We are waiting for more instructions on how to continue with the simulations.
@damonge and all, so if you divide mean(sigma_I)_new and mean(sigma_I)_old you get ~0.97 which is approximately the value of the ratio at large ell in the plot here:
I'm not sure why it's not constant (I guess those are windowing effects at large scale) but I think that we can correct the decrease of power just by this "calibration" factor.
@cramirezpe, can you plot the same ratio that you had i.e., Cls_new/Cls_old
and correct it multiplying by mean(sigma_I)_old/mean(sigma_I)_new
to see if now it's closer to 1 please?
@cramirezpe @andreufont @fjaviersanchez OK, before we correct blindly, it'd be good to understand why we have that factor of 0.97. In principle, in the limit dr_shear -> 0 and nside -> infinity, we should recover the original result. What dr_shear were these generated with?
Would it be worth having a quick skype at some point to discuss this?
Hi,
@fjaviersanchez as soon as NERSC is available I'll make the plots.
@damonge the nside used in the last results is dr_shear=10
.
I'll be glad to do a quick skype if you all are interested.
I could also do a Skype later this week. Thursday or Friday afternoon would work.
From: cramirezpe notifications@github.com Sent: Monday, February 24, 2020 4:03:21 PM To: damonge/CoLoRe CoLoRe@noreply.github.com Cc: Font Ribera, Andreu a.font@ucl.ac.uk; Mention mention@noreply.github.com Subject: Re: [damonge/CoLoRe] Faster shear (#53)
Hi,
@fjaviersanchezhttps://github.com/fjaviersanchez as soon as NERSC is available I'll make the plots. @damongehttps://github.com/damonge the nside used in the last results is dr_shear=10.
I'll be glad to do a quick skype if you all are interested.

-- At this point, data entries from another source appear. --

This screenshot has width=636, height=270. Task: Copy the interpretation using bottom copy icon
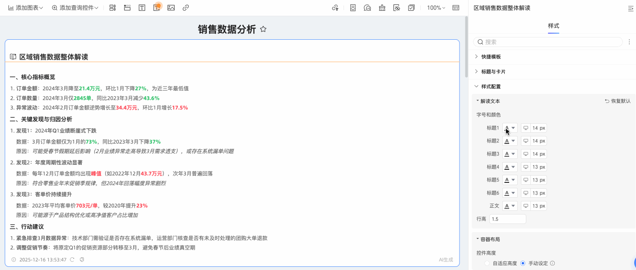point(82,260)
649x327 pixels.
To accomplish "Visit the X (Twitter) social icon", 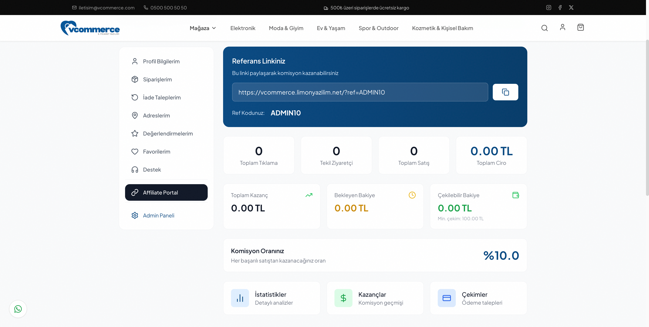I will [571, 8].
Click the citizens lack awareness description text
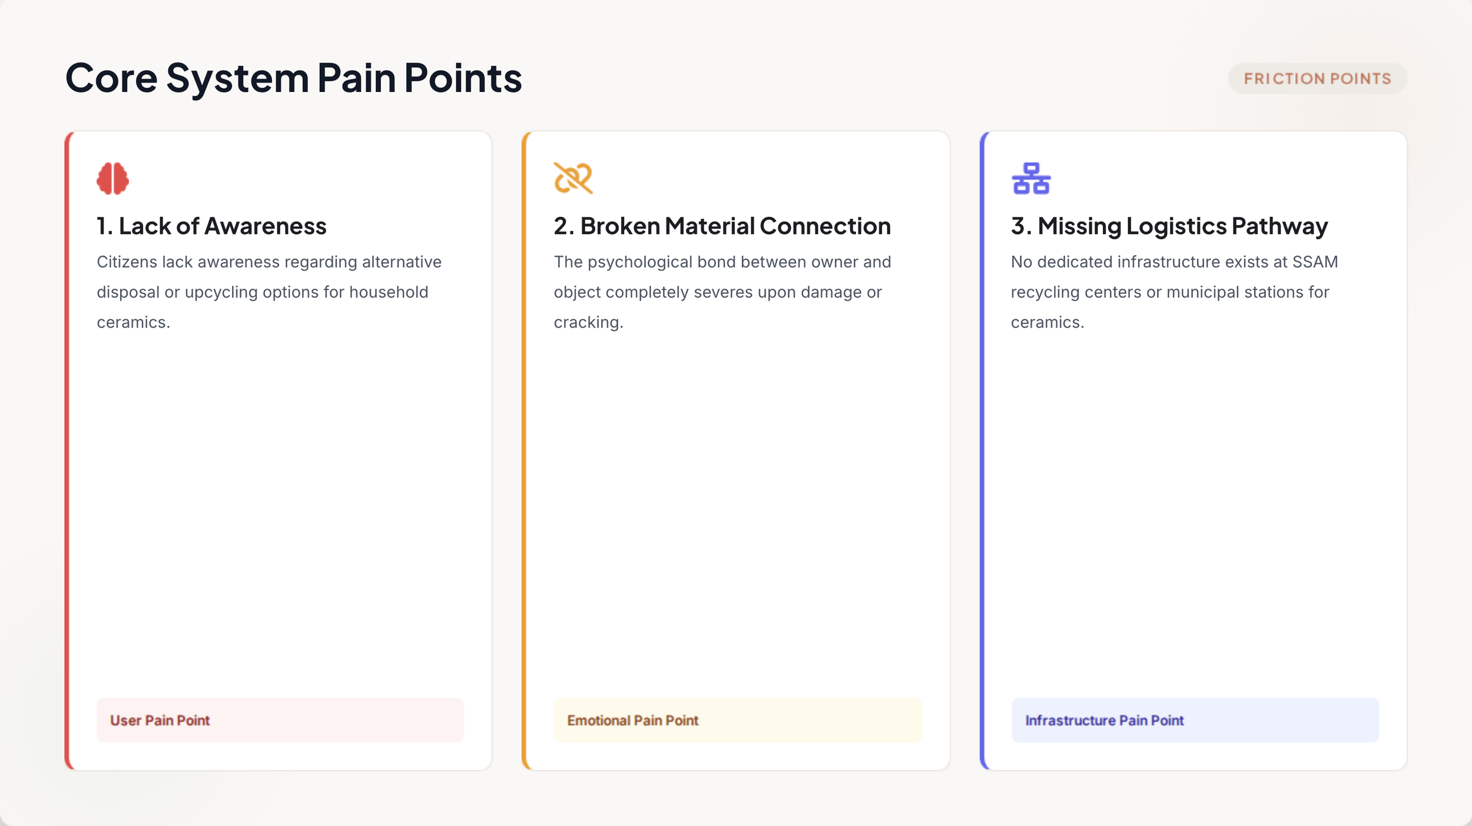1472x826 pixels. (269, 292)
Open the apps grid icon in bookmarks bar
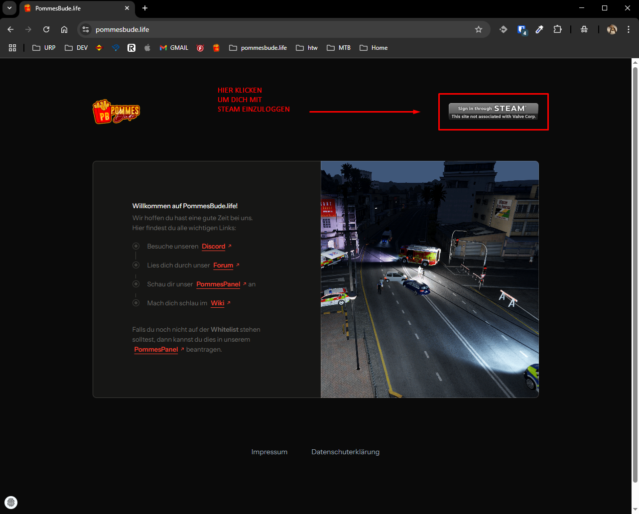Viewport: 639px width, 514px height. pyautogui.click(x=12, y=48)
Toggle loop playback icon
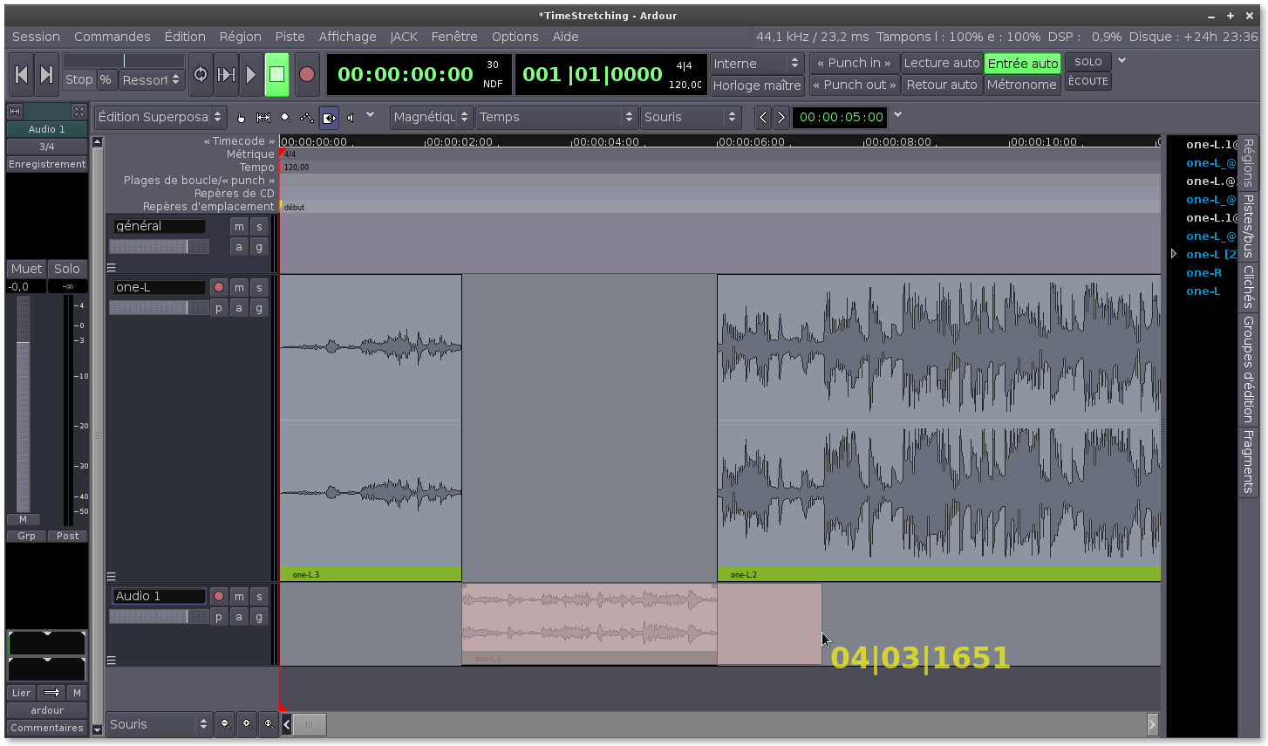 point(201,75)
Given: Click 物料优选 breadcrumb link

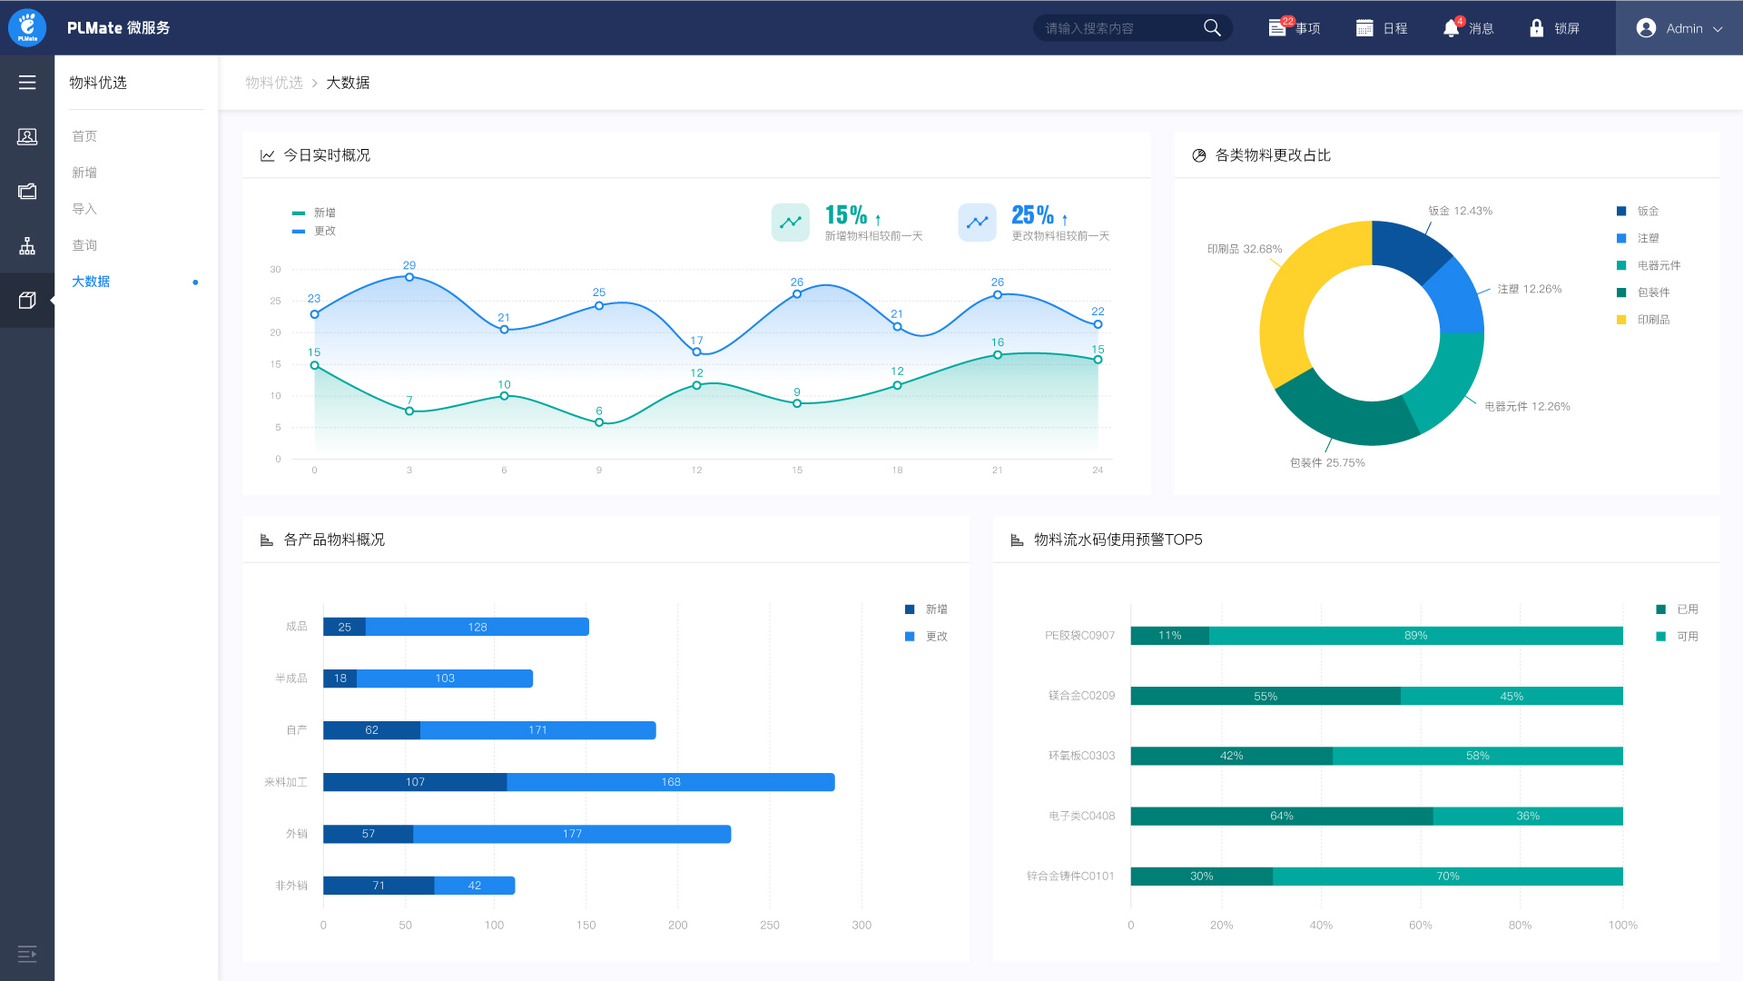Looking at the screenshot, I should click(x=273, y=83).
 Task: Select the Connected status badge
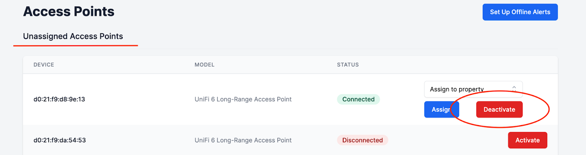click(358, 99)
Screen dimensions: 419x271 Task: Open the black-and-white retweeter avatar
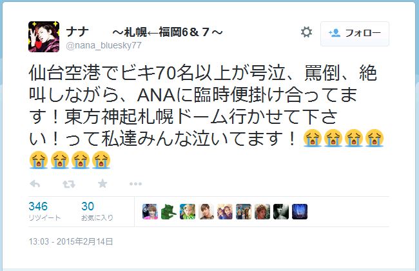(x=281, y=212)
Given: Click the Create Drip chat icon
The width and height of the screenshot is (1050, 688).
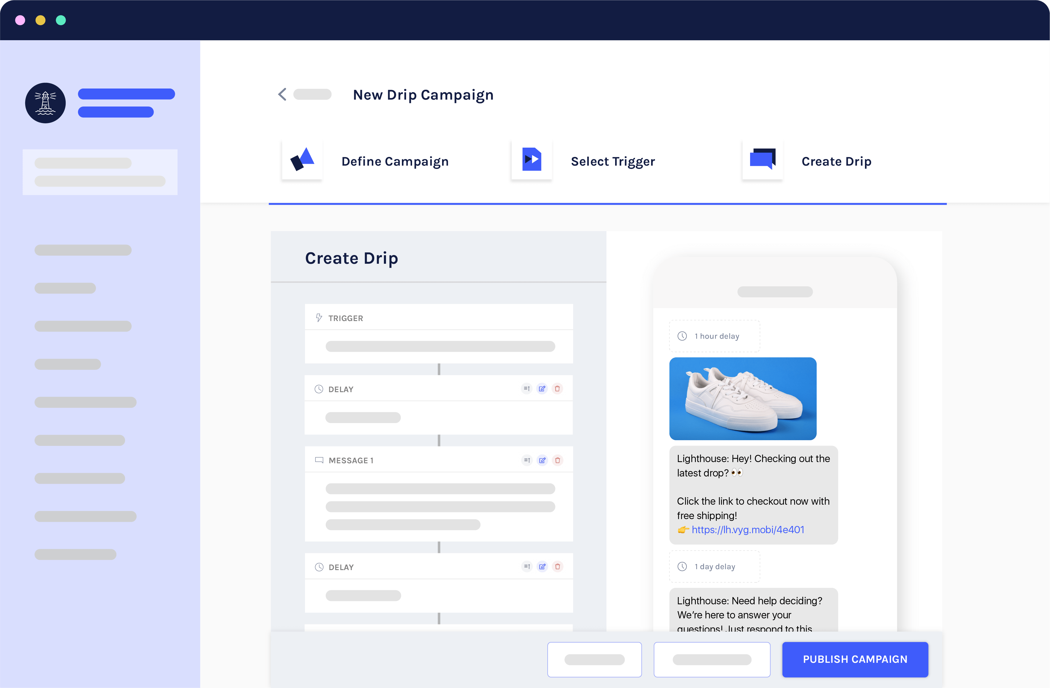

— You are receiving this because you were mentioned. Reply to this email directly, view it on GitHubhttps://github.com/damonge/CoLoRe/issues/53?email_source=notifications&email_token=AA5RYR5LGSHTLGIUS7JCDBDREPVUTA5CNFSM4J5574W2YY3PNVWWK3TUL52HS4DFVREXG43VMVBW63LNMVXHJKTDN5WW2ZLOORPWSZGOEMYNS4A#issuecomment-590403952, or unsubscribehttps://github.com/notifications/unsubscribe-auth/AA5RYR37IO7FAVUHKEGY7JDREPVUTANCNFSM4J5574WQ.
Weird to set these things up through github issues XD. How about Friday afternoon? I'd be free after 3pm UK time.
You are right, let's move to email!
@fjaviersanchez
I attach here the plots of the ratio Cls_new/Cls_old
corrected by the factor mean(sigma_I)_old/mean(sigma_I)_new
.
I used 10 realisations, hence the appearance of more wiggles than previous plots.
Currently the shear of each source is computed by calculating the mass integral along their line of sight. This makes the code significantly slower if you include shear. We'd like to implement a faster method. The proposal in #52 is to calculate convergence maps with good angular resolution at a set of redshifts with a moderate separation (e.g. Dz=0.1 or something like that), and then interpolate between them.